- Born: David Russell Hay 8 December 1927 Christchurch, New Zealand
- Died: 3 December 2016 (aged 88) Christchurch, New Zealand
- Education: University of Otago
- Spouse: Jocelyn Valerie Bell ​ ​(m. 1958)​
- Relatives: James Hay (father); Hamish Hay (brother); Laurie Salas (sister); Ernst Hay (uncle);
- Scientific career
- Fields: Cardiology

= David Hay (cardiologist) =

New Zealand cardiologist (1927–2016)

Sir David Russell Hay (8 December 1927 – 3 December 2016) was a New Zealand cardiologist and anti-smoking campaigner.

==Biography==
Born in Christchurch, Hay was one of four children of philanthropist Sir James Hay, including his identical twin brother Sir Hamish Hay and older sister Dame Laurie Salas. Educated at St Andrew's College, he spent 1945 at Canterbury University College, before going on to study medicine at the University of Otago, graduating MB ChB in 1951.

Hay then trained as a cardiologist in Britain, where he was influenced by the work of epidemiologist Sir Richard Doll linking smoking to adverse health outcomes. He returned to Christchurch in 1955.

In Christchurch in 1958, Hay married Jocelyn Valerie Bell, whom he had met while they were both studying medicine at Otago. The couple went on to have two children. Hay graduated MD from the University of Otago in 1960.

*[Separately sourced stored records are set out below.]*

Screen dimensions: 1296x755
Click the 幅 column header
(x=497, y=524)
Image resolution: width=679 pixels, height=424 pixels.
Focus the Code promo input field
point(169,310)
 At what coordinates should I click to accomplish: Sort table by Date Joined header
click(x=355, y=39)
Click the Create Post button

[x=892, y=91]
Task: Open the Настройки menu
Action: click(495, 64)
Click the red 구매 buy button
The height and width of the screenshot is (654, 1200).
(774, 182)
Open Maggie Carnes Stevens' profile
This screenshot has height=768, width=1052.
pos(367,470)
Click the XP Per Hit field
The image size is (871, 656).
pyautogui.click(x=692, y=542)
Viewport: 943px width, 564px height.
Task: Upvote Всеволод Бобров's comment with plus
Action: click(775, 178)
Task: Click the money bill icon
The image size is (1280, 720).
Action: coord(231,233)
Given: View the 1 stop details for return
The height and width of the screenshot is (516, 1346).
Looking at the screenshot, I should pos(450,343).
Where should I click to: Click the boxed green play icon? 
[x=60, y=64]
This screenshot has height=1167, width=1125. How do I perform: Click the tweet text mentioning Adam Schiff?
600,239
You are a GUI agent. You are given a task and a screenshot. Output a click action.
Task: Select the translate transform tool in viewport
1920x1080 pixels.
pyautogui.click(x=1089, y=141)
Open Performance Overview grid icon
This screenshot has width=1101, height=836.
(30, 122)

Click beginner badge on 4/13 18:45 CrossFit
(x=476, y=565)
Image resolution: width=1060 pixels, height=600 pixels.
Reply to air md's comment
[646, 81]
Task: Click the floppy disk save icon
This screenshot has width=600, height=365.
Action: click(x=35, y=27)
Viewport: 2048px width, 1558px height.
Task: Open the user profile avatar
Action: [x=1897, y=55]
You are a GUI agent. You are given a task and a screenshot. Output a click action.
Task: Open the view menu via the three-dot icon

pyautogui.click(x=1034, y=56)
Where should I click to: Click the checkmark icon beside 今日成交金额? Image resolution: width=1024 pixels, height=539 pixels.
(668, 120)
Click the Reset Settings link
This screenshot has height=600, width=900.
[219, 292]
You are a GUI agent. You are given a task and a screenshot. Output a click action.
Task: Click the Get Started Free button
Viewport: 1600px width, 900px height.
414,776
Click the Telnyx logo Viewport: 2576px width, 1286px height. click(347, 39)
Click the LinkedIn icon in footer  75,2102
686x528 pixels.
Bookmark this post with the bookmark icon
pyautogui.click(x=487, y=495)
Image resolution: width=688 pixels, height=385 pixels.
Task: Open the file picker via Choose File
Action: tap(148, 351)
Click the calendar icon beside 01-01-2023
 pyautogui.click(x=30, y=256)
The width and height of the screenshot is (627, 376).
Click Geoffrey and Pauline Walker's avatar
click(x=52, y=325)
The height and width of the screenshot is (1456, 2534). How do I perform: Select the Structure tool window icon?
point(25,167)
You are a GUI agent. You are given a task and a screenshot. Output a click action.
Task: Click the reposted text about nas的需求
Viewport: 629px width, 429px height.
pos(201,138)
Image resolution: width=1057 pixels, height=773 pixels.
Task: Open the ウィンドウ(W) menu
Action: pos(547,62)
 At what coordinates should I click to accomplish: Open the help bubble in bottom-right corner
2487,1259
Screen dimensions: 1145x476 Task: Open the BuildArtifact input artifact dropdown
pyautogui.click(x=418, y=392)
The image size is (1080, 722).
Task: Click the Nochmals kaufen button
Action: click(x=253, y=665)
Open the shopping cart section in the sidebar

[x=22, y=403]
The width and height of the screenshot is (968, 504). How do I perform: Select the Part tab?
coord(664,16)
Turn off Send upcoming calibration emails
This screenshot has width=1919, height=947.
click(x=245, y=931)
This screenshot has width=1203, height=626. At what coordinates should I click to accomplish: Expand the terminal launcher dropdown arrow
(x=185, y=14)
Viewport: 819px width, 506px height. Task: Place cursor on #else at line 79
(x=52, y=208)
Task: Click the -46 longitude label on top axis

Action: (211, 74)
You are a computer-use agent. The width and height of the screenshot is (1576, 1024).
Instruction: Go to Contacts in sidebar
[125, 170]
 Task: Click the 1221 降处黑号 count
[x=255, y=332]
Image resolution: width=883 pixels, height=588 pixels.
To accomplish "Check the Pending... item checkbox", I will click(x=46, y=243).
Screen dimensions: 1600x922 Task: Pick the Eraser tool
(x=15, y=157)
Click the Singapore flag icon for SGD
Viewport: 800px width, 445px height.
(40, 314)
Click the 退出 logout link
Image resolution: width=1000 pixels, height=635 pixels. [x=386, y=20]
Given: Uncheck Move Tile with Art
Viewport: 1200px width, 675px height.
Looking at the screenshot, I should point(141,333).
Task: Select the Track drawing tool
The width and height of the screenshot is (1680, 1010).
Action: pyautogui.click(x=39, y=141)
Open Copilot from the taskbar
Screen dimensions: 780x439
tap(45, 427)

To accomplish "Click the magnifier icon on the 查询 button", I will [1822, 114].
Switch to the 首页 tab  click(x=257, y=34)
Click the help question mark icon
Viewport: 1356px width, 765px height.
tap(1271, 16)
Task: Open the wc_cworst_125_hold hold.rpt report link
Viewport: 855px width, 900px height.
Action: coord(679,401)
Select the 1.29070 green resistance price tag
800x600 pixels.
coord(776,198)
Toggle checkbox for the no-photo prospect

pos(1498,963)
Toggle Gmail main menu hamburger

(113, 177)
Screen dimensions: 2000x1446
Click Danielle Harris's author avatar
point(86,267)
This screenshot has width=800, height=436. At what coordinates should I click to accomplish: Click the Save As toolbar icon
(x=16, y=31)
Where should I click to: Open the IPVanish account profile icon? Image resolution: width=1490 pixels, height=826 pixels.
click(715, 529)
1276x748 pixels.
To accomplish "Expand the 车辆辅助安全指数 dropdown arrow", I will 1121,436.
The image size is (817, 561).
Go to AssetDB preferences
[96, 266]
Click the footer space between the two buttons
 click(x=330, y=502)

From 1959 to 1984, Hay was employed by the North Canterbury Hospital Board, becoming a prominent cardiologist. He was also a clinical academic at the University of Otago's Christchurch School of Medicine from 1973 to 1988. He was a long-time campaigner against smoking and the tobacco industry in his role as inaugural medical director of the New Zealand Heart Foundation (1977–92). In 1999, Hay retired from the New Zealand Heart Foundation after 30 years, having served as its president from 1996 to 1999.

Hay held a range of positions on professional bodies, including vice president of the Royal Australasian College of Physicians from 1988 to 1992, president of the Canterbury branch of the British Medical Association in 1972, and New Zealand chair of the Cardiac Society of Australia and New Zealand from 1977 to 1981. In 1977 he was appointed a member of the World Health Organization Expert Advisory Panel on Tobacco and Health, and in 1987 he became an overseas regional advisor to the Royal College of Physicians.

Hay published his memoirs in 2005, under the title Heart sounds: a life at the forefront of health care.

Hay died in Christchurch on 3 December 2016. His wife, Jocelyn, Lady Hay, died in 2021.

==Honours and awards==
Hay became a Fellow of the Royal Australasian College of Physicians in 1965, and was elected a Fellow of the Royal College of Physicians in 1971. He was appointed a Commander of the Order of the British Empire in the 1981 Queen's Birthday Honours, and a Knight Bachelor in the 1991 New Year Honours, both for services to the New Zealand Heart Foundation.

In 1990 Hay was awarded the New Zealand 1990 Commemoration Medal, in 1992 he was made a life member of the New Zealand Heart Foundation, and in 1995 he received the World Health Organization Tobacco and Health Medal in recognition of his advocacy of smokefree issues and legislation in New Zealand and internationally.